Municipitinerario absurdo de Madrid a Granada

Municipitinerario absurdo de Madrid a Granada

La ilógica recomienda abandonar el refugio de los gatos por el raíl de la intensa solidez aunque obligue a voltear el himno poco antes de alcanzar el epicentro de la convulsión cómica.

Desde la narcosis de las legañas, enseguida le gané sabor al madrugón, manipulando las nubes. El hermano de Caracalla, huido del libro de latín de segundo curso, emergió de vellones hirsutos, tal como lo dejé guardado. Color diana marmóreo, doy fe, se lanzó en mi persecución hasta el valle mahometano que precede a los dominios del más ilustre maquetista de pozos. Allí se detuvo brevemente a dar sombra al juez labriego, para volver a asirme la atención en el paladar de una hipérbole.

De entre dos barrios fronterizos con la luna, vi florecer un pretoriano emboscado. No pude sino esconder el asombro cuando, en vez de extender el brazo hacia su césar, empujó el cielo con fingido tembleque, como si estirase del extremo de un muelle, a fin de alzar el telón de una tragedia. Sobre el charol de los cúmulos me senté a observar el acto. Al borde del pomar, una vaca lagrimeaba sin consuelo ante la fotográfica tortura de sus virtudes. Múdela, gritó el soldado, e inmediatamente cambié de escena a la res, componiendo a toda prisa un marco de enajenación propio de las violetas.

La gloria se precipitó a lanzar sabuesos contra la fábula. Al instante, la fantasía fue desterrada junto al espíritu de Napoleón, pero el trance a la realidad se detuvo fugazmente en el sonido de tropas medievales. Entretanto, las sombras romanas que me habían acompañado empezaron a despojarse de sus cuerpos hasta reducirse al tamaño de un gua, a medida que el raso tomaba posiciones y nos deponía de su territorio. Ellos desaparecieron y yo aterricé en la entrada del sur, dentro de la nostalgia articulada del clan mayúsculo. Se me llenaron los oídos del eco en gerundio de Alaska y los Pegamoides, previo al desquite de Alarcos. La polifonía viró la imaginación, rumbo al abolengo de los hombres jorobados. Los encontré dedicados a desenredar rosarios de ajos adheridos a las fuentes divinas.
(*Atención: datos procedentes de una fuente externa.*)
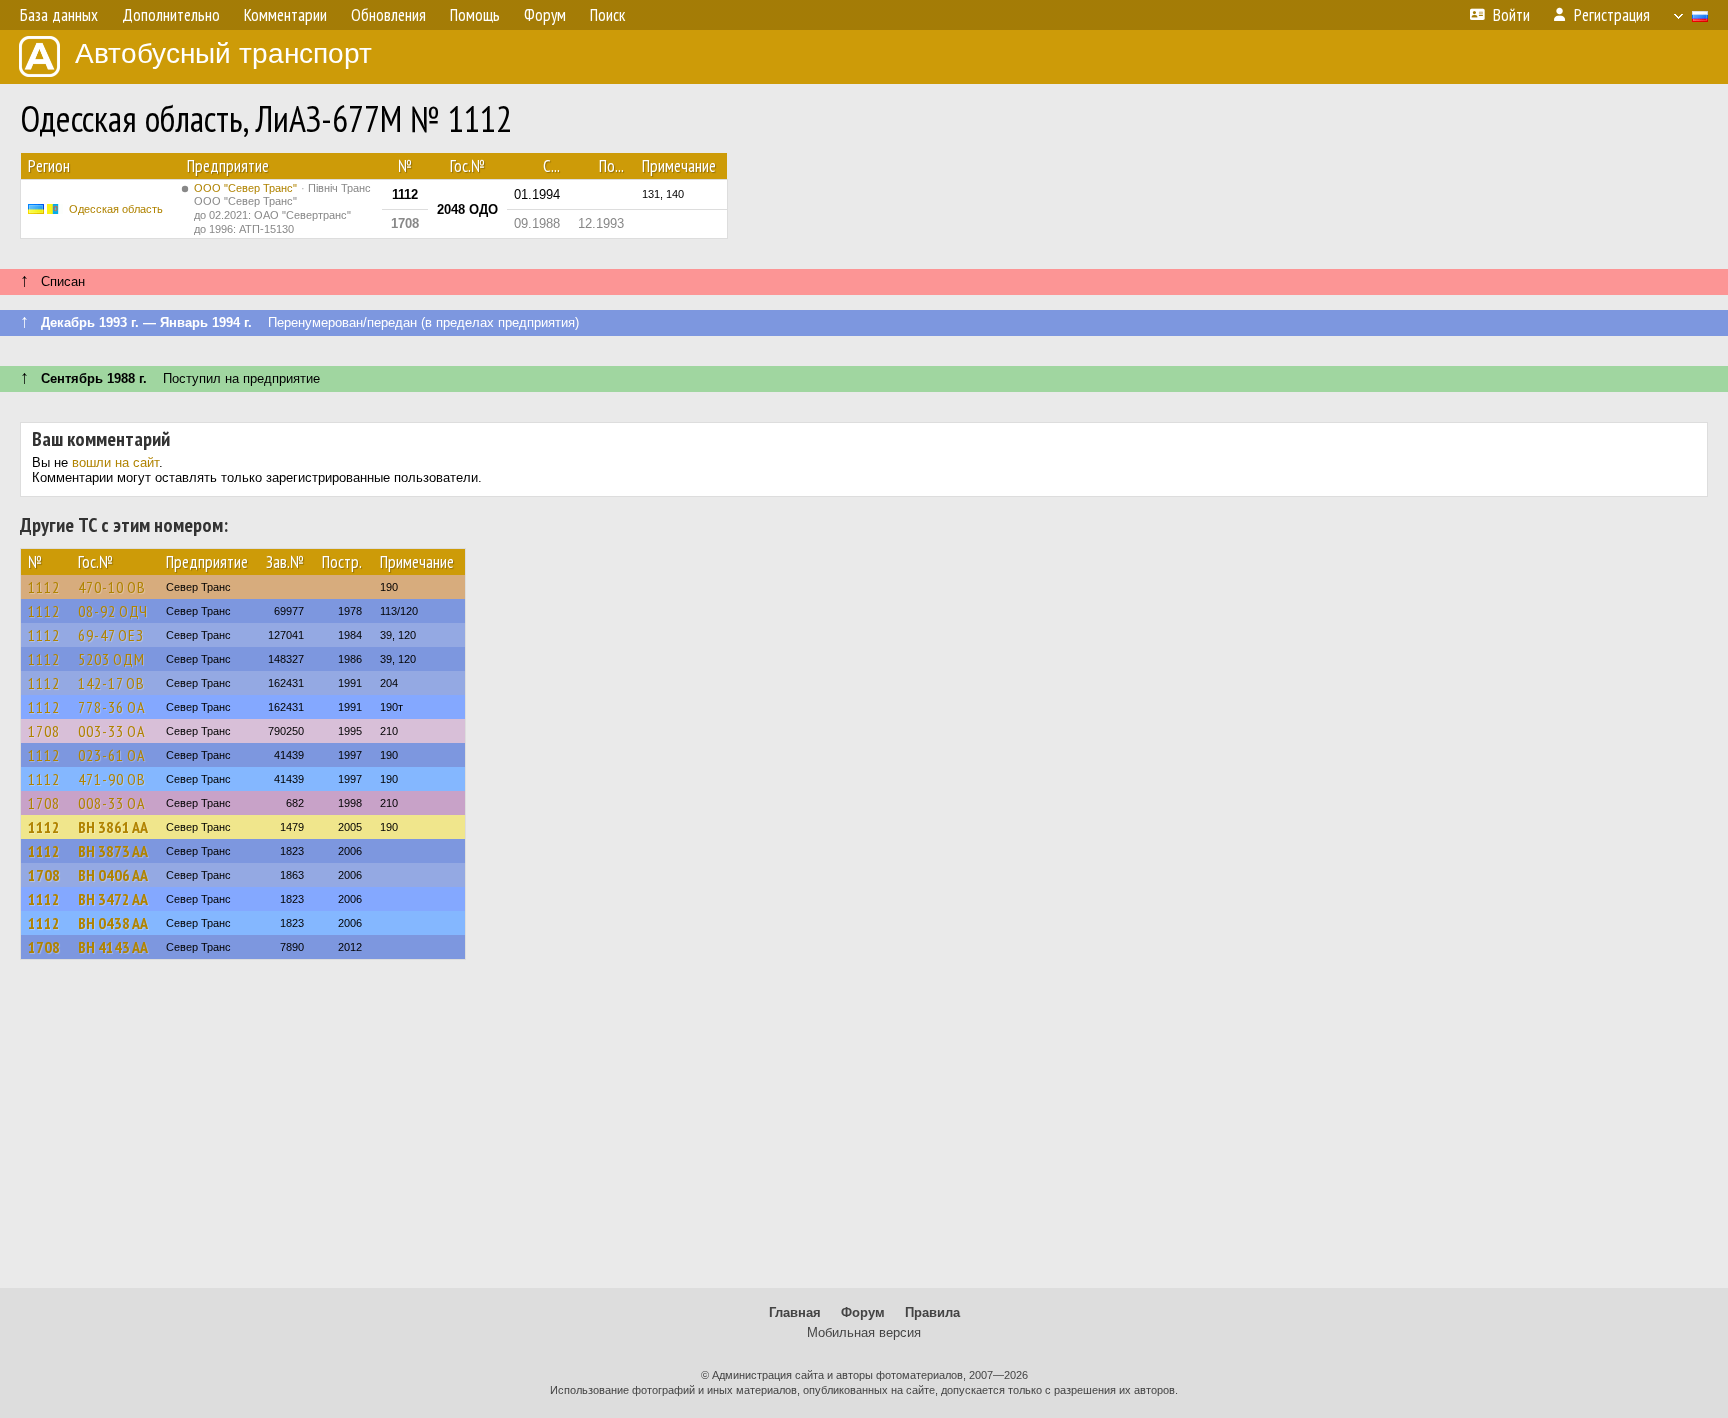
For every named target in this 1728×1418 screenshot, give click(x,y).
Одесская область (116, 209)
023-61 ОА (112, 755)
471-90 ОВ (112, 779)
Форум (863, 1312)
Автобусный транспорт (223, 53)
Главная (795, 1312)
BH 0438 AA (113, 923)
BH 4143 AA (113, 947)
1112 (44, 587)
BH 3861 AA (113, 827)
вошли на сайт (115, 462)
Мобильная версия (864, 1332)
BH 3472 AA (113, 899)
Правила (932, 1312)
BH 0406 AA (113, 875)
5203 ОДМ (111, 659)
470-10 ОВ (112, 587)
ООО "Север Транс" (282, 208)
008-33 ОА (112, 803)
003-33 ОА (112, 731)
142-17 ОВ (111, 683)
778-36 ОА (112, 707)
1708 (44, 731)
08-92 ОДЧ (113, 611)
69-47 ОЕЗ (111, 635)
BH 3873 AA (113, 851)
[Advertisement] (864, 1133)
Fuera de mí, mezclada entre ellos, oí cómo imploraban reposo en el campo del hada gigante. De inmediato, los ruegos fueron respondidos. Poco a poco se la vio acercarse, presta a darnos acogida.

Desde lejos, distinguimos con claridad un cartel inmenso, unido a la argolla que la ciudad portaba a modo de llavero, donde se leía: «Bienvenidos a los aposentos, patrimonio de la costilla del alambre, de la humanidad, y, por ende, de todos ustedes. Feliz estancia».

F I N

En los bocadillos se esconden los nombres reales de las localidades, distorsionados en el texto.